On 07/13/2015 11:10 PM, Nikolay Aleksandrov wrote:
> On 07/13/2015 11:05 PM, Nikolay Aleksandrov wrote:
>> On 07/13/2015 08:57 PM, clsoto@linux.vnet.ibm.com wrote:
>>> From: Carol L Soto <clsoto@linux.vnet.ibm.com>
>>>
>>> Add function bond_remove_proc_entry at __bond_release_one to avoid stack 
>>> trace at rmmod bonding.
>>>
>>> [68830.202239] remove_proc_entry: removing non-empty directory
>>> 'net/bonding', leaking at least 'bond0'
>>> [68830.202257] ------------[ cut here ]------------
>>> [68830.202260] WARNING: at fs/proc/generic.c:562
>>> [68830.202412] NIP [c0000000002abf6c] .remove_proc_entry+0x1fc/0x240
>>> [68830.202416] LR [c0000000002abf68] .remove_proc_entry+0x1f8/0x240
>>> [68830.202419] PACATMSCRATCH [8000000000009032]
>>> [68830.202421] Call Trace:
>>> [68830.202424] [c000000179277940] [c0000000002abf68] 
>>> .remove_proc_entry+0x1f8/0x240 (unreliable)
>>> [68830.202434] [c0000001792779f0] [d0000000053229a4] 
>>> .bond_destroy_proc_dir+0x34/0x54 [bonding]
>>> [68830.202440] [c000000179277a70] [d0000000053130e0] 

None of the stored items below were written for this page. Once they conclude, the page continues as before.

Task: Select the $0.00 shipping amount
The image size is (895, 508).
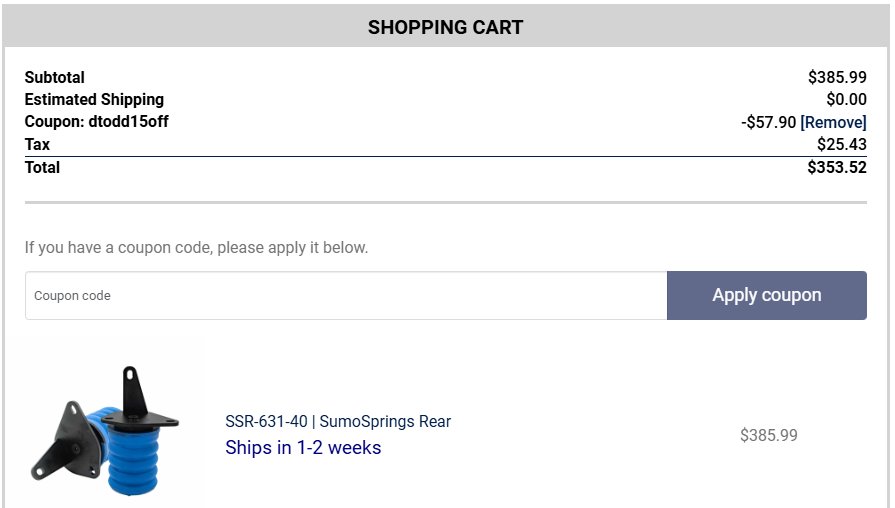Action: pos(846,99)
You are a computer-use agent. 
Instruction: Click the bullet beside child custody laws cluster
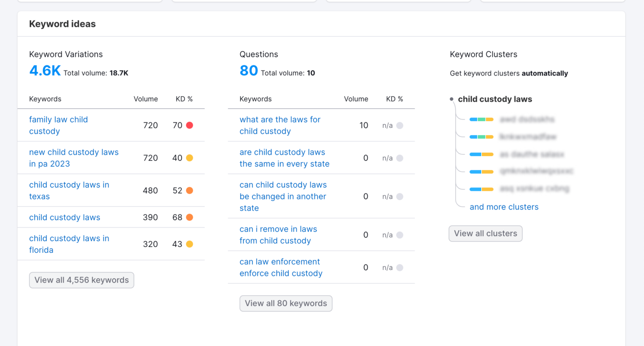coord(452,99)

>>> .bond_net_exit+0x90/0x120 [bonding]
>>> [68830.202445] [c000000179277b10] [c00000000059944c] 
>>> .ops_exit_list.isra.0+0x6c/0xd0
>>> [68830.202450] [c000000179277ba0] [c000000000599774] 
>>> .unregister_pernet_operations+0x94/0x100
>>> [68830.202454] [c000000179277c40] [c000000000599814] 

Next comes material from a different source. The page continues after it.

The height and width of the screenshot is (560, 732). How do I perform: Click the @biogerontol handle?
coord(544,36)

>>> .unregister_pernet_subsys+0x34/0x60
>>> [68830.202460] [c000000179277cc0] [d000000005323758] 
>>> .bonding_exit+0x48/0x2328 [bonding]
>>> [68830.202466] [c000000179277d30] [c00000000010dcc4] 
>>> .SyS_delete_module+0x1f4/0x340
>>> [68830.202471] [c000000179277e30] [c000000000009e7c] 
>>> syscall_exit+0x0/0x7c
>>> [68830.202491] ---[ end trace 9bd1d810219c9875 ]---
>>>
>>> Signed-off-by: Carol L Soto <clsoto@linux.vnet.ibm.com>
>>> ---
>>>  drivers/net/bonding/bond_main.c | 2 ++
>>>  1 file changed, 2 insertions(+)
>>>
>>> diff --git a/drivers/net/bonding/bond_main.c b/drivers/net/bonding/bond_main.c
>>> index 19eb990..ace105a 100644
>>> --- a/drivers/net/bonding/bond_main.c
>>> +++ b/drivers/net/bonding/bond_main.c
>>> @@ -1870,6 +1870,8 @@ static int __bond_release_one(struct net_device *bond_dev,
>>>  		dev_set_mac_address(slave_dev, &addr);
>>>  	}
>>>  
>>> +	bond_remove_proc_entry(bond);
>>> +
>>>  	dev_set_mtu(slave_dev, slave->original_mtu);
>>>  
>>>  	slave_dev->priv_flags &= ~IFF_BONDING;
>>>
>>
>> This is incorrect, it tries to remove the bond entry on every slave release
>> so if we have a bonding device with >= 2 slaves and release one of them then
>> the whole bond device entry will be removed from /proc/net/bonding.
> <<<<>>>>
>> You can hit this case only if you had created a bonding device while doing the
>> rmmod bonding (it's an old race condition which was fixed long time ago, but
>> the procfs was apparently missed) and only after the notifier has been
>> unregistered but before the sysfs has been removed.
>>
> Scratch this part, it should be triggered in a different way.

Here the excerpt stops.